■ Opis zadania ■
Przepisz dosłownie cały poniższy materiał, znak po znaku, bez żadnych zmian.
===
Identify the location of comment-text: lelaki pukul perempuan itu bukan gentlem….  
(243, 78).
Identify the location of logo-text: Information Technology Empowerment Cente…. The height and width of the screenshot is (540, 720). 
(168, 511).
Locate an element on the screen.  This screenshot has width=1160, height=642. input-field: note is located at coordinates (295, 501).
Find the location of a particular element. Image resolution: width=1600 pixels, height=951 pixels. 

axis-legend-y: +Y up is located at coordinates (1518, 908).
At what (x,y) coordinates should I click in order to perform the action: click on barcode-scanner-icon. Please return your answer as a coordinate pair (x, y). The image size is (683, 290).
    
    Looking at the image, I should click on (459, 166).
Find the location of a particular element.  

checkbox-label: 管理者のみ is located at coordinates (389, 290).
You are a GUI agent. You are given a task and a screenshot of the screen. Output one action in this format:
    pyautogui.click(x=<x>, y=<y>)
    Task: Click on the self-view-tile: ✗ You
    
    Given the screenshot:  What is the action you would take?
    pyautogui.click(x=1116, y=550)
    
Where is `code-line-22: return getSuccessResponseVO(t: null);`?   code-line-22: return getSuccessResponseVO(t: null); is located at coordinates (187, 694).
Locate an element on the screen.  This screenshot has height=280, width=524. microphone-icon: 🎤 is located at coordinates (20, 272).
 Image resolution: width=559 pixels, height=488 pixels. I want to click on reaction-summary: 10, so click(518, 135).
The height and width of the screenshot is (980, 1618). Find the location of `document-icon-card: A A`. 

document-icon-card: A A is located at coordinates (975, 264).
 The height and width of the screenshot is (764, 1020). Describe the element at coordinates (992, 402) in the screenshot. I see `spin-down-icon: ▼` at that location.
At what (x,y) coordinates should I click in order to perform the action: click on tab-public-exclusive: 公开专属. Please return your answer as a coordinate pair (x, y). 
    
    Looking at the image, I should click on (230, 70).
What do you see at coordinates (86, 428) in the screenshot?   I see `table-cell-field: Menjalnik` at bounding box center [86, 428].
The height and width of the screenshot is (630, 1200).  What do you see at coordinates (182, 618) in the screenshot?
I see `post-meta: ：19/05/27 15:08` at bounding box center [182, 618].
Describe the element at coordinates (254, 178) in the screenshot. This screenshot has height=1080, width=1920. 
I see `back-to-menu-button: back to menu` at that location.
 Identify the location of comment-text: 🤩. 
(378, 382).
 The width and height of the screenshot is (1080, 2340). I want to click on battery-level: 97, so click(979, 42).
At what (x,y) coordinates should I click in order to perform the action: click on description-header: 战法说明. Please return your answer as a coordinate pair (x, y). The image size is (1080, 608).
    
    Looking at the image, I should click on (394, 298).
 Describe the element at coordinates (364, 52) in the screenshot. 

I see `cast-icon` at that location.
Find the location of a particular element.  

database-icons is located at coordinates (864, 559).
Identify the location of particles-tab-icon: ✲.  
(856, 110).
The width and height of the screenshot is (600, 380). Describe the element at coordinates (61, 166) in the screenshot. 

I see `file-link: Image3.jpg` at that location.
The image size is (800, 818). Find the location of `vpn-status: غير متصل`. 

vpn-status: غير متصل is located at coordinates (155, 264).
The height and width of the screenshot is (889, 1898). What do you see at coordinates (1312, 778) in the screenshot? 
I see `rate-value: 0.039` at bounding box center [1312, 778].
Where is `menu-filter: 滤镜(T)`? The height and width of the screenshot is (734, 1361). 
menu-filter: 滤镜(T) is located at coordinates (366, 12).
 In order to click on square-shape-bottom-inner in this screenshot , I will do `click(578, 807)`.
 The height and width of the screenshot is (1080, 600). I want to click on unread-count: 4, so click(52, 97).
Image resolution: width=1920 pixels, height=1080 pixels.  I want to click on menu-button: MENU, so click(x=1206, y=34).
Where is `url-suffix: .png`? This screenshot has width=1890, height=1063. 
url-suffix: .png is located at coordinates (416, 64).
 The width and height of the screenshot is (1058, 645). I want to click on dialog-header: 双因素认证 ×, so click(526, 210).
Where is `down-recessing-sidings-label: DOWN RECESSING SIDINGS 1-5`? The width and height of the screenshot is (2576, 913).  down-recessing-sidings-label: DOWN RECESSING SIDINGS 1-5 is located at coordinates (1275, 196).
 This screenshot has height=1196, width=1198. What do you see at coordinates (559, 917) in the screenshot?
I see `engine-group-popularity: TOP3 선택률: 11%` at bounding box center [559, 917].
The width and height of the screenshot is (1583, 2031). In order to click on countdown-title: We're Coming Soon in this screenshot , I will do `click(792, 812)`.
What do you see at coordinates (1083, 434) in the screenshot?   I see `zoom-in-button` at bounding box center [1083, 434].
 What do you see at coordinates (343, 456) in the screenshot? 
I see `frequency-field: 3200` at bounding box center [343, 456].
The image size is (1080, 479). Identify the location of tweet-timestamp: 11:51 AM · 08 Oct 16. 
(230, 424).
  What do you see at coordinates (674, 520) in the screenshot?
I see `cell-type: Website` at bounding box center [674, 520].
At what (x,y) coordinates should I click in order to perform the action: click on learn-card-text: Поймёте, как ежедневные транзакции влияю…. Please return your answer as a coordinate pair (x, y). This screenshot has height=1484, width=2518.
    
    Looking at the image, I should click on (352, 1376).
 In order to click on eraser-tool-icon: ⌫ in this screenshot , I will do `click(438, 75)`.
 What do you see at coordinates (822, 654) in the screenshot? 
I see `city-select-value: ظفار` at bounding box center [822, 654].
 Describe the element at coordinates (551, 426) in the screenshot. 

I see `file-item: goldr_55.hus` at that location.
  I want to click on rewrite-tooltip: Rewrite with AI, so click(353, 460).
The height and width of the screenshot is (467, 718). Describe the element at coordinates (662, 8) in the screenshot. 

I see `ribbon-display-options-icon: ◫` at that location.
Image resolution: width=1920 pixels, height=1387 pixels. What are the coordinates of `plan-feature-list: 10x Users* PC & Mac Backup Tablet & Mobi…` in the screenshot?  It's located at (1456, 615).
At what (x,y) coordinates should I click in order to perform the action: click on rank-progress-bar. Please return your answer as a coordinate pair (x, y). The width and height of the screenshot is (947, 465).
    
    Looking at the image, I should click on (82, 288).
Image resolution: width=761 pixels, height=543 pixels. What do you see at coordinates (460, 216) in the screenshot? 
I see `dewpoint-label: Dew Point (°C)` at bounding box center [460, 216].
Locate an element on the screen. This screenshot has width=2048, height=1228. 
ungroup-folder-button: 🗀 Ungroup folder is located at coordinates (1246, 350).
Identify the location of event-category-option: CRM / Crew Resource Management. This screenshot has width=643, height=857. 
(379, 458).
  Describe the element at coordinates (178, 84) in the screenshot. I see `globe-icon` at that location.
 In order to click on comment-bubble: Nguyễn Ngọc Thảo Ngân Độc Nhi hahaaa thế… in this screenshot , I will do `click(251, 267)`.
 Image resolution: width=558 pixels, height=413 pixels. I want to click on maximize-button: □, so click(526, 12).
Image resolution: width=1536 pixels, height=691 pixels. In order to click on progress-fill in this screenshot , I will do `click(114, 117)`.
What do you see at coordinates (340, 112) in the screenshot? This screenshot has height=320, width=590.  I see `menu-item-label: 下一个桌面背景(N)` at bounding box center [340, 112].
===
■ Wynik ■
Identify the location of comment-text: lelaki pukul perempuan itu bukan gentlem….  
(243, 78).
Identify the location of logo-text: Information Technology Empowerment Cente…. The height and width of the screenshot is (540, 720). 
(168, 511).
Locate an element on the screen.  This screenshot has width=1160, height=642. input-field: note is located at coordinates (295, 501).
Find the location of a particular element. Image resolution: width=1600 pixels, height=951 pixels. 

axis-legend-y: +Y up is located at coordinates (1518, 908).
At what (x,y) coordinates should I click in order to perform the action: click on barcode-scanner-icon. Please return your answer as a coordinate pair (x, y). The image size is (683, 290).
    
    Looking at the image, I should click on (459, 166).
Find the location of a particular element.  

checkbox-label: 管理者のみ is located at coordinates (389, 290).
You are a GUI agent. You are given a task and a screenshot of the screen. Output one action in this format:
    pyautogui.click(x=<x>, y=<y>)
    Task: Click on the self-view-tile: ✗ You
    
    Given the screenshot:  What is the action you would take?
    pyautogui.click(x=1116, y=550)
    
Where is `code-line-22: return getSuccessResponseVO(t: null);`?   code-line-22: return getSuccessResponseVO(t: null); is located at coordinates (187, 694).
Locate an element on the screen.  This screenshot has height=280, width=524. microphone-icon: 🎤 is located at coordinates (20, 272).
 Image resolution: width=559 pixels, height=488 pixels. I want to click on reaction-summary: 10, so click(518, 135).
The height and width of the screenshot is (980, 1618). Find the location of `document-icon-card: A A`. 

document-icon-card: A A is located at coordinates (975, 264).
 The height and width of the screenshot is (764, 1020). Describe the element at coordinates (992, 402) in the screenshot. I see `spin-down-icon: ▼` at that location.
At what (x,y) coordinates should I click in order to perform the action: click on tab-public-exclusive: 公开专属. Please return your answer as a coordinate pair (x, y). 
    
    Looking at the image, I should click on (230, 70).
What do you see at coordinates (86, 428) in the screenshot?   I see `table-cell-field: Menjalnik` at bounding box center [86, 428].
The height and width of the screenshot is (630, 1200).  What do you see at coordinates (182, 618) in the screenshot?
I see `post-meta: ：19/05/27 15:08` at bounding box center [182, 618].
Describe the element at coordinates (254, 178) in the screenshot. This screenshot has height=1080, width=1920. 
I see `back-to-menu-button: back to menu` at that location.
 Identify the location of comment-text: 🤩. 
(378, 382).
 The width and height of the screenshot is (1080, 2340). I want to click on battery-level: 97, so click(979, 42).
At what (x,y) coordinates should I click in order to perform the action: click on description-header: 战法说明. Please return your answer as a coordinate pair (x, y). The image size is (1080, 608).
    
    Looking at the image, I should click on (394, 298).
 Describe the element at coordinates (364, 52) in the screenshot. 

I see `cast-icon` at that location.
Find the location of a particular element.  

database-icons is located at coordinates (864, 559).
Identify the location of particles-tab-icon: ✲.  
(856, 110).
The width and height of the screenshot is (600, 380). Describe the element at coordinates (61, 166) in the screenshot. 

I see `file-link: Image3.jpg` at that location.
The image size is (800, 818). Find the location of `vpn-status: غير متصل`. 

vpn-status: غير متصل is located at coordinates (155, 264).
The height and width of the screenshot is (889, 1898). What do you see at coordinates (1312, 778) in the screenshot? 
I see `rate-value: 0.039` at bounding box center [1312, 778].
Where is `menu-filter: 滤镜(T)`? The height and width of the screenshot is (734, 1361). 
menu-filter: 滤镜(T) is located at coordinates (366, 12).
 In order to click on square-shape-bottom-inner in this screenshot , I will do `click(578, 807)`.
 The height and width of the screenshot is (1080, 600). I want to click on unread-count: 4, so click(52, 97).
Image resolution: width=1920 pixels, height=1080 pixels.  I want to click on menu-button: MENU, so click(x=1206, y=34).
Where is `url-suffix: .png`? This screenshot has width=1890, height=1063. 
url-suffix: .png is located at coordinates (416, 64).
 The width and height of the screenshot is (1058, 645). I want to click on dialog-header: 双因素认证 ×, so click(526, 210).
Where is `down-recessing-sidings-label: DOWN RECESSING SIDINGS 1-5`? The width and height of the screenshot is (2576, 913).  down-recessing-sidings-label: DOWN RECESSING SIDINGS 1-5 is located at coordinates (1275, 196).
 This screenshot has height=1196, width=1198. What do you see at coordinates (559, 917) in the screenshot?
I see `engine-group-popularity: TOP3 선택률: 11%` at bounding box center [559, 917].
The width and height of the screenshot is (1583, 2031). In order to click on countdown-title: We're Coming Soon in this screenshot , I will do `click(792, 812)`.
What do you see at coordinates (1083, 434) in the screenshot?   I see `zoom-in-button` at bounding box center [1083, 434].
 What do you see at coordinates (343, 456) in the screenshot? 
I see `frequency-field: 3200` at bounding box center [343, 456].
The image size is (1080, 479). Identify the location of tweet-timestamp: 11:51 AM · 08 Oct 16. 
(230, 424).
  What do you see at coordinates (674, 520) in the screenshot?
I see `cell-type: Website` at bounding box center [674, 520].
At what (x,y) coordinates should I click in order to perform the action: click on learn-card-text: Поймёте, как ежедневные транзакции влияю…. Please return your answer as a coordinate pair (x, y). This screenshot has height=1484, width=2518.
    
    Looking at the image, I should click on (352, 1376).
 In order to click on eraser-tool-icon: ⌫ in this screenshot , I will do `click(438, 75)`.
 What do you see at coordinates (822, 654) in the screenshot? 
I see `city-select-value: ظفار` at bounding box center [822, 654].
 Describe the element at coordinates (551, 426) in the screenshot. 

I see `file-item: goldr_55.hus` at that location.
  I want to click on rewrite-tooltip: Rewrite with AI, so click(353, 460).
The height and width of the screenshot is (467, 718). Describe the element at coordinates (662, 8) in the screenshot. 

I see `ribbon-display-options-icon: ◫` at that location.
Image resolution: width=1920 pixels, height=1387 pixels. What are the coordinates of `plan-feature-list: 10x Users* PC & Mac Backup Tablet & Mobi…` in the screenshot?  It's located at (1456, 615).
At what (x,y) coordinates should I click in order to perform the action: click on rank-progress-bar. Please return your answer as a coordinate pair (x, y). The width and height of the screenshot is (947, 465).
    
    Looking at the image, I should click on (82, 288).
Image resolution: width=761 pixels, height=543 pixels. What do you see at coordinates (460, 216) in the screenshot? 
I see `dewpoint-label: Dew Point (°C)` at bounding box center [460, 216].
Locate an element on the screen. This screenshot has width=2048, height=1228. 
ungroup-folder-button: 🗀 Ungroup folder is located at coordinates (1246, 350).
Identify the location of event-category-option: CRM / Crew Resource Management. This screenshot has width=643, height=857. 
(379, 458).
  Describe the element at coordinates (178, 84) in the screenshot. I see `globe-icon` at that location.
 In order to click on comment-bubble: Nguyễn Ngọc Thảo Ngân Độc Nhi hahaaa thế… in this screenshot , I will do `click(251, 267)`.
 Image resolution: width=558 pixels, height=413 pixels. I want to click on maximize-button: □, so click(526, 12).
Image resolution: width=1536 pixels, height=691 pixels. In order to click on progress-fill in this screenshot , I will do `click(114, 117)`.
What do you see at coordinates (340, 112) in the screenshot? This screenshot has height=320, width=590.  I see `menu-item-label: 下一个桌面背景(N)` at bounding box center [340, 112].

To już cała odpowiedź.